Forest Biome Geography

Temperate forests​ are found across mid-latitudes throughout Europe, China, Japan, the coasts of North America, New Zealand, southern Australia and Chile, extending to Argentina. Hot, wet, ​tropical forests​ are found closer to the equator. Snowy ​boreal forests​ are the coldest forest type, occurring closer to the North Pole, spanning Canada, Alaska and Russia.

Temperate Forest Environment

Temperate forests feature ever-changing seasons with cool winters and hot summers. The average daily temperature ranges from minus 22 degrees Fahrenheit in winter to 86 degrees Fahrenheit in summer. Temperate forests have a moderate average annual rainfall of 30 to 59 inches.

Trees in the Temperate Forest

To cope with seasonal changes, many plants in the temperate forest have specific adaptations. For example, trees such as oaks (​Quercus​ spp.) and maples (​Acer​ spp.) have leaves that turn orange, yellow or red in autumn and fall to reduce the risk of snow or frost damage in winter. In spring, they sprout new leaves that will conduct photosynthesis and allow the trees to grow.

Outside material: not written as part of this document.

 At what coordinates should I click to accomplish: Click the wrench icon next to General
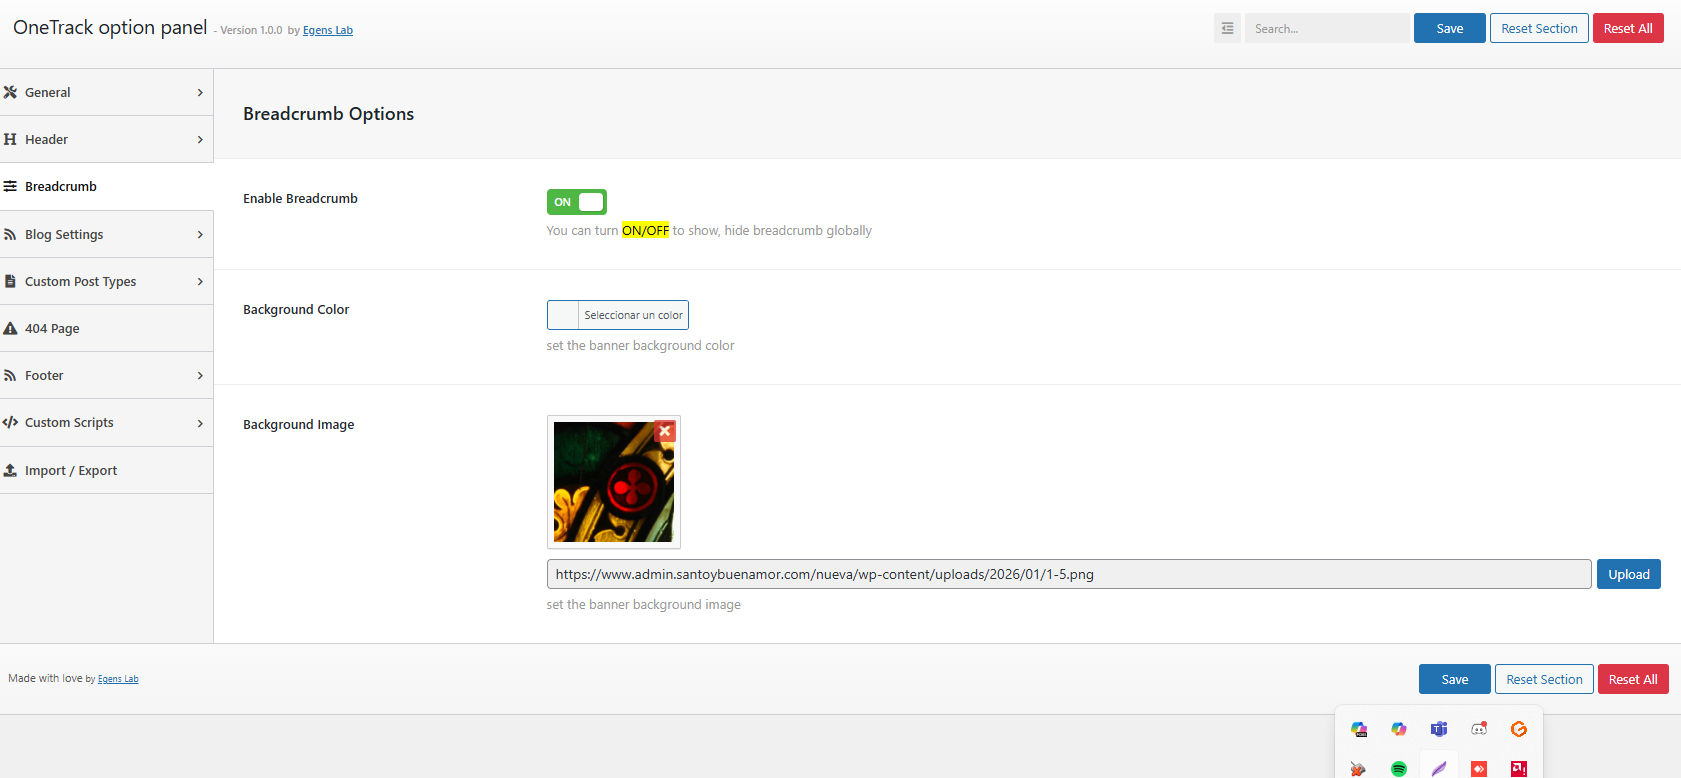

Other trees, like conifers (Pinophyta), which also dominate boreal forests, have different strategies to adapt to freezing conditions in winter. These trees, including pine (​Pinus​ spp.), spruce (​Picea​ spp​.​) and fir (​Abies​ spp.), have flexible branches and thin needle-type leaves, allowing snow to slip through. Their needles are evergreen, enabling photosynthesis year-round, and waxy, which helps prevent excess evaporation in summer.

Temperate Forest Plant-Fungi Network

Though water is limited and temperatures cool compared to tropical forests, trees can still grow to vast sizes. To support their growth, plants connect their tree roots to a vast fungal mycorrhizal network that spreads throughout the forest soils. Via their roots, plants share excess sugars produced through photosynthesis with the fungi in exchange for the movement of nitrogen and other vital nutrients. Some trees have even been found to use this network to feed their offspring growing nearby, supporting their growth during juvenile years.

Plants That Grow in the Temperate Forest

Temperate forest understories are full of temperate forest plants such as shrubs and forbs. ​Shrubs​ are small to medium-sized plants with woody stems, such as blueberries (​Vaccinium​ spp.) and camellias (​Camellia​ spp.). ​Forbs​ are small, non-woody flowering plants like lilies (​Lilium​ spp.) and orchids (Orchidaceae family). Forest edges and gaps tend to be filled with herbaceous temperate plants such as grasses (Poaceae family) and sedges (Cyperaceae family).

Temperate Forest Parasitic Plants

Most plants obtain their nutrients through photosynthesis. Parasitic plants steal their nutrients from other plants. One of the most famous temperate forest parasites is the mistletoe (Santalales order). Instead of burrowing their roots into the ground, mistletoe burrows them into the branches of host trees.

Another parasitic plant in temperate forests is the Indian pipe or ghost plant (​Monotropa uniflora​). Unlike mistletoe, which derives some of its nutrients from photosynthesis, ghost plants are pure white and take all their nutrients from the underground mycorrhizal network. Strange, parasitic plants are not unusual in temperate forests; bright red snow plants (​Sarcodes sanguinea​) have a similar parasitic strategy to ghost plants.

Temperate Forest Animals

A wide variety of animals call temperate forests home. Similar to temperate plants, temperate forest animals have adapted to the seasonal changes. Like squirrels and chipmunks (Sciuridae family), some animals store food in caches during autumn to sustain them through the sparse winter months. Migratory birds and monarch butterflies (​Danaus plexippus​) fly to warmer areas during winter. Other animals, like black bears (​Ursus americanus​), hibernate to conserve energy, while others stay active but use their warm coats or feathers to stay warm.